## PROBLEM:
From the data below, return the exact lines starting at the line containing "This screenshot has height=964, width=1914." and ending at the line containing "Click inside the", both included, and nothing else.

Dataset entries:
═══
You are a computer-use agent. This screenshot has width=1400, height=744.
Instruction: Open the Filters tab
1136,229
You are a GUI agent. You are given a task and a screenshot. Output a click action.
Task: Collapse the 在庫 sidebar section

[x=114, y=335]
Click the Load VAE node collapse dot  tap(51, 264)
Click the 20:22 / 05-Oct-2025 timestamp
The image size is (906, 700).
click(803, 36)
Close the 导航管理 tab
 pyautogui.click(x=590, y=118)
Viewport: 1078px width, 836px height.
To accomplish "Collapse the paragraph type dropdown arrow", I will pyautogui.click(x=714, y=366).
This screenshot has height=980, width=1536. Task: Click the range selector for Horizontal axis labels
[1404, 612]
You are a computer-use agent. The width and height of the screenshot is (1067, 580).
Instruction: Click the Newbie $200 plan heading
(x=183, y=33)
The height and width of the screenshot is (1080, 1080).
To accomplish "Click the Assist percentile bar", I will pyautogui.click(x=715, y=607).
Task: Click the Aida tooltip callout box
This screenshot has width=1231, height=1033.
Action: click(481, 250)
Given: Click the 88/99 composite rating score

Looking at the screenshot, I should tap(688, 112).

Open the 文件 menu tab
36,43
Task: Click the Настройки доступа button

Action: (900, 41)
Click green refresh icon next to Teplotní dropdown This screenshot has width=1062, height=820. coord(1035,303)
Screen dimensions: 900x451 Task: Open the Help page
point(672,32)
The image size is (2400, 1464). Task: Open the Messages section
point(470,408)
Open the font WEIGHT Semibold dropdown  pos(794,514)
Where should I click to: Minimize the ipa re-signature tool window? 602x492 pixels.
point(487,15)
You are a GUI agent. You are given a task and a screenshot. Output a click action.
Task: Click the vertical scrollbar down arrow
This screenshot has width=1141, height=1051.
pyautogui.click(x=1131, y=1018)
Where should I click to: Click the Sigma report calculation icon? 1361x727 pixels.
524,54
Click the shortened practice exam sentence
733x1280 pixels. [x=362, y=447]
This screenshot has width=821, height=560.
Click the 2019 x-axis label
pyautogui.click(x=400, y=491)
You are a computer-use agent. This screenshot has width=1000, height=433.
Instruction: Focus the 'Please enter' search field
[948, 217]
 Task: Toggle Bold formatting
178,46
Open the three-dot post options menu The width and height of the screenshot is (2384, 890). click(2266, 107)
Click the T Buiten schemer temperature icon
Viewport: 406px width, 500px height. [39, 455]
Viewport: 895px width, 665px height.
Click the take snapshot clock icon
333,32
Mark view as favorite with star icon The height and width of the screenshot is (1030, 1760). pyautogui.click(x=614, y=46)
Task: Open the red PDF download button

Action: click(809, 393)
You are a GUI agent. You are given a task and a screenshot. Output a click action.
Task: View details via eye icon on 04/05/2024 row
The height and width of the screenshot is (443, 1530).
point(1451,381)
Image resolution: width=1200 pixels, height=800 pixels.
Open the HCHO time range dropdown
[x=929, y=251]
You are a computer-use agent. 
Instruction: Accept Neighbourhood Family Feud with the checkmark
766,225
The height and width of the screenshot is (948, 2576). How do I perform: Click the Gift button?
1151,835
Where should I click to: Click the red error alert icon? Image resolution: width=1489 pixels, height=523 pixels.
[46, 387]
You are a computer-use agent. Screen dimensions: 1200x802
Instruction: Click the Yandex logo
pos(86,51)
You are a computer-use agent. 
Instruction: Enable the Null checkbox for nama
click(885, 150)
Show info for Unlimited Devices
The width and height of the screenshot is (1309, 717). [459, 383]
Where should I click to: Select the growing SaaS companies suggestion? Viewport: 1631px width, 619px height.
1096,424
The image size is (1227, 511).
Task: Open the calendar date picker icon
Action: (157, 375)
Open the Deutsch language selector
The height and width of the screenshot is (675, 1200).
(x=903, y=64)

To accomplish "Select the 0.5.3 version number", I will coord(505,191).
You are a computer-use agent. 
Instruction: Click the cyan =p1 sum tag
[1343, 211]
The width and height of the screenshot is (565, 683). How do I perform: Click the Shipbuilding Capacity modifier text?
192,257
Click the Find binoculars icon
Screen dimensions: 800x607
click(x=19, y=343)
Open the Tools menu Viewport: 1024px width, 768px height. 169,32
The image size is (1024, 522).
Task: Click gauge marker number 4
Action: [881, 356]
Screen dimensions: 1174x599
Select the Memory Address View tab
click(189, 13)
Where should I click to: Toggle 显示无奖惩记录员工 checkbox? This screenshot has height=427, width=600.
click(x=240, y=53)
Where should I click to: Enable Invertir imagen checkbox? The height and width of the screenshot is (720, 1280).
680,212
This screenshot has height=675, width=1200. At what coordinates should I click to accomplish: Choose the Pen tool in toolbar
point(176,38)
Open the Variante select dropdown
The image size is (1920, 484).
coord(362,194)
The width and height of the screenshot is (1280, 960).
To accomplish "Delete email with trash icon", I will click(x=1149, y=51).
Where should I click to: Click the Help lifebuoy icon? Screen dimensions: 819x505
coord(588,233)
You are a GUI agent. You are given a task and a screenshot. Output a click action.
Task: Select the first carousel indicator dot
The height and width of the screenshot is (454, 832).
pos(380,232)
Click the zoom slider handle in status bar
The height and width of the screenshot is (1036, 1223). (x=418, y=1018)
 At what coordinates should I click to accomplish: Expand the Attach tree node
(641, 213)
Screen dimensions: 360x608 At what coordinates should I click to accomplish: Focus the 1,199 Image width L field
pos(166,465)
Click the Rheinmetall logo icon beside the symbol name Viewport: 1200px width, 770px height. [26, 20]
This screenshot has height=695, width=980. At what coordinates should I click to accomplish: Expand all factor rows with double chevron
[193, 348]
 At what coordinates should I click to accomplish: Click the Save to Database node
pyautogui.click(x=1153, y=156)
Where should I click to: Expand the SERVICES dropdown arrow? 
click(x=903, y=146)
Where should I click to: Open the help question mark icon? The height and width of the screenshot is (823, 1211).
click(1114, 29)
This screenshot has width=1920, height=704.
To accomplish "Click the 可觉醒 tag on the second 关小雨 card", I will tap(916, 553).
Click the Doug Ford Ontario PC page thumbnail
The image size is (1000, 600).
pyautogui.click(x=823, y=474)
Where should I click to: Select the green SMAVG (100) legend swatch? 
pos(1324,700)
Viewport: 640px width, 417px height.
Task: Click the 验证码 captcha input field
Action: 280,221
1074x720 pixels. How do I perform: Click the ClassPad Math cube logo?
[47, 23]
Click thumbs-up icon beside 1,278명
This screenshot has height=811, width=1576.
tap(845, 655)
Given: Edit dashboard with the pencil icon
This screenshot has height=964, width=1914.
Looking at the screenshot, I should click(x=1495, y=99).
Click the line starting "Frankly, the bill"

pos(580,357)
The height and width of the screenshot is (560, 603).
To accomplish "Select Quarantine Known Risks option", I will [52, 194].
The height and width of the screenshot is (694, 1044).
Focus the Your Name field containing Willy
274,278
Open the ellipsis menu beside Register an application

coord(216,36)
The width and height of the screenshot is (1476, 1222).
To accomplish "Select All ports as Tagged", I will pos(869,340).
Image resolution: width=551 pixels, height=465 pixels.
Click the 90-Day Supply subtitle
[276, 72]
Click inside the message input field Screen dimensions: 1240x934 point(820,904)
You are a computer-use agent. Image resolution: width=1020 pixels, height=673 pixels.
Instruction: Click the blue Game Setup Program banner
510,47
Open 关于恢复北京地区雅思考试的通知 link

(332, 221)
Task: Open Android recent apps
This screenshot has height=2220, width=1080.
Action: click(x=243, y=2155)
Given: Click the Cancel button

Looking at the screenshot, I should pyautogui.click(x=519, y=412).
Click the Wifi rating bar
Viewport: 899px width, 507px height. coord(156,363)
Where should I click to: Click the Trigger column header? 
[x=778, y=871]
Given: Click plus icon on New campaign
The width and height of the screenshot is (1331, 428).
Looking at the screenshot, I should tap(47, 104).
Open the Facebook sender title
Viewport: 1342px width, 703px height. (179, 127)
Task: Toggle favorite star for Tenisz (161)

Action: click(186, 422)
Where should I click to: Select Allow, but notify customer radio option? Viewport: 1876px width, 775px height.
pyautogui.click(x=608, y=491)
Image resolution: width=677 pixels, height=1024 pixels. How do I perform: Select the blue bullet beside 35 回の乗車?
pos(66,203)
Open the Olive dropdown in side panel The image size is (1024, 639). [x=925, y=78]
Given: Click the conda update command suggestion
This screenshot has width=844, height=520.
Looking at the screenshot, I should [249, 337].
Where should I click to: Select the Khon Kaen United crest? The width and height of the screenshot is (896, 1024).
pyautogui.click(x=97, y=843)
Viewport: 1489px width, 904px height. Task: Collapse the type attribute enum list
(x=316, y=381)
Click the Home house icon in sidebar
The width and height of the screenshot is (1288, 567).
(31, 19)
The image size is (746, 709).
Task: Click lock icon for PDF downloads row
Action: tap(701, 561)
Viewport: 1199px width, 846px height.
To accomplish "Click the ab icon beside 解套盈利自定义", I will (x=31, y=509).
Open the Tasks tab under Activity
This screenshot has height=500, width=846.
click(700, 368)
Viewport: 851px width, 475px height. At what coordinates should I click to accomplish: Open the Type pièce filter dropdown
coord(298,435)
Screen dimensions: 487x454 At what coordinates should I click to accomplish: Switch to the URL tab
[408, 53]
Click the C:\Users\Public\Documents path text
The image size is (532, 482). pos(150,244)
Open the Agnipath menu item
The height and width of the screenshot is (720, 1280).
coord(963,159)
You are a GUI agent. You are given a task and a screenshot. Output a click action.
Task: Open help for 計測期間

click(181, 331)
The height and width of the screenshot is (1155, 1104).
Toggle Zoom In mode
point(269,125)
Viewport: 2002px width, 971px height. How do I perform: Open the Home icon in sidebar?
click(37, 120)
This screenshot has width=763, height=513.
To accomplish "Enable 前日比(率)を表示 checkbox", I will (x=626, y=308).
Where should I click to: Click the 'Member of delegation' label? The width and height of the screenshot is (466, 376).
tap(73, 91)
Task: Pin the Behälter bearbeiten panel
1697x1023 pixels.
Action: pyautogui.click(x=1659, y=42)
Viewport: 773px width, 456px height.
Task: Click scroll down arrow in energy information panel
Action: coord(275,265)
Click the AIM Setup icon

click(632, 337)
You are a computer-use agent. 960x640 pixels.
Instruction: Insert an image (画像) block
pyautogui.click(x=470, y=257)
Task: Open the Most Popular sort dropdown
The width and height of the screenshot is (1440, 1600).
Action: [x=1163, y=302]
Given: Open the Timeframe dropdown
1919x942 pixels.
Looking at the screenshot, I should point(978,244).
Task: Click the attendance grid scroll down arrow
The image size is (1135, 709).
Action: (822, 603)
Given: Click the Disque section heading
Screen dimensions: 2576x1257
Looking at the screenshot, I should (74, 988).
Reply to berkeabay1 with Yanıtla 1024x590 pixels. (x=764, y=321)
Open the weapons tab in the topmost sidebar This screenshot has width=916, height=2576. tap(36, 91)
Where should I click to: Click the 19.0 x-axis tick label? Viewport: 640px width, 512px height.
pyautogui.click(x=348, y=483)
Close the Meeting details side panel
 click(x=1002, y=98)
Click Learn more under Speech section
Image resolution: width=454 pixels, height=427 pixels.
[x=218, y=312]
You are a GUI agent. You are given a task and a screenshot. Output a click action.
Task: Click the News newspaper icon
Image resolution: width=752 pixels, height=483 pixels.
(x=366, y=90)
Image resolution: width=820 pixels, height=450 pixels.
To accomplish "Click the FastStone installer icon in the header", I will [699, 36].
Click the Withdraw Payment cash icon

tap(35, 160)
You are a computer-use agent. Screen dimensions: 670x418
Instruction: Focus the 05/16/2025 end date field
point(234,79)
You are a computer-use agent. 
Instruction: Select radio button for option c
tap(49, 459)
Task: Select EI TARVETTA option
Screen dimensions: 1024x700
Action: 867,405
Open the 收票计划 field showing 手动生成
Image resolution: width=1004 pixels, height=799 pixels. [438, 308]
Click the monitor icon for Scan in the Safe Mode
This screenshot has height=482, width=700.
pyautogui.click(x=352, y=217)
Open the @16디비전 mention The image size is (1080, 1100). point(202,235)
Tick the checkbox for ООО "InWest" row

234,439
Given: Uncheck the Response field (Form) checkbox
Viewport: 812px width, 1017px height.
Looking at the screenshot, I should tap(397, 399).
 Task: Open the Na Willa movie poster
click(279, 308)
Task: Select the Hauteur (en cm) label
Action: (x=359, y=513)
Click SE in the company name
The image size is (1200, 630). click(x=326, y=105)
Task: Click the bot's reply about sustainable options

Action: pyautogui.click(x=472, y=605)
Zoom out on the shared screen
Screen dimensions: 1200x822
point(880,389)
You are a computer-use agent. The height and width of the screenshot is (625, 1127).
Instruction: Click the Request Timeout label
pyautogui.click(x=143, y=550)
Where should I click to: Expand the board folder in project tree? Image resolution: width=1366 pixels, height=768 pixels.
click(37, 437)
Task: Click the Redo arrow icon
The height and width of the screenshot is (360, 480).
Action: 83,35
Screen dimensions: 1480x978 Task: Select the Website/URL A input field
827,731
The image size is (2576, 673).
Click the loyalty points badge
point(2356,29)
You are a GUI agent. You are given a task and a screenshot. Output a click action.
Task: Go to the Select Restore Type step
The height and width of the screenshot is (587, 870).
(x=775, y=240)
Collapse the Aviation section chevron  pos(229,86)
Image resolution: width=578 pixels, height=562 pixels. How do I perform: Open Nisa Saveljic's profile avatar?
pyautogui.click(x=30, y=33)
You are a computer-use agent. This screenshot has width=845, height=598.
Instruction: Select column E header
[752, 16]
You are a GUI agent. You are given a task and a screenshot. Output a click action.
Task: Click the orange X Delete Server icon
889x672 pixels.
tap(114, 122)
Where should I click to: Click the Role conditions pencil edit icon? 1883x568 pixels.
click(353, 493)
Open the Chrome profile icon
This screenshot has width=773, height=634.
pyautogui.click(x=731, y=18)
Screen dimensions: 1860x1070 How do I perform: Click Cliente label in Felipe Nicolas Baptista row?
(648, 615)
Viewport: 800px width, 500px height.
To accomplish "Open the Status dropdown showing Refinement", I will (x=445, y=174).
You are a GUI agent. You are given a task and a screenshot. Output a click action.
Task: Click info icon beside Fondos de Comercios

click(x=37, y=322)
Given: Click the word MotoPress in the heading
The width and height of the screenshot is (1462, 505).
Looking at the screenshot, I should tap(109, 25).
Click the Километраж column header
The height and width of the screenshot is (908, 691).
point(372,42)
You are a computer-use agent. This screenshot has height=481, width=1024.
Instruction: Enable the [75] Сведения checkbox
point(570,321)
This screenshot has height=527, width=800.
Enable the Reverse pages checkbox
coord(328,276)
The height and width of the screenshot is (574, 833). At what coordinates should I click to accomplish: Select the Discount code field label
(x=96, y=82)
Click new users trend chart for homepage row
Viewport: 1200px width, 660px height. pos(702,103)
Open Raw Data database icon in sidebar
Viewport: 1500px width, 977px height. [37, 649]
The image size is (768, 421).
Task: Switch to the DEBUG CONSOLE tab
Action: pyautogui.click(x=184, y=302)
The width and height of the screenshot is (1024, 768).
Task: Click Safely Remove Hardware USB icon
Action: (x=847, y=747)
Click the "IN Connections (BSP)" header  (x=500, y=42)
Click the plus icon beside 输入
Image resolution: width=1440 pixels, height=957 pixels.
═══
## YOUR RESPONSE:
This screenshot has height=964, width=1914.
Looking at the screenshot, I should click(x=1495, y=99).
Click the line starting "Frankly, the bill"

pos(580,357)
The height and width of the screenshot is (560, 603).
To accomplish "Select Quarantine Known Risks option", I will [52, 194].
The height and width of the screenshot is (694, 1044).
Focus the Your Name field containing Willy
274,278
Open the ellipsis menu beside Register an application

coord(216,36)
The width and height of the screenshot is (1476, 1222).
To accomplish "Select All ports as Tagged", I will pos(869,340).
Image resolution: width=551 pixels, height=465 pixels.
Click the 90-Day Supply subtitle
[276, 72]
Click inside the message input field Screen dimensions: 1240x934 point(820,904)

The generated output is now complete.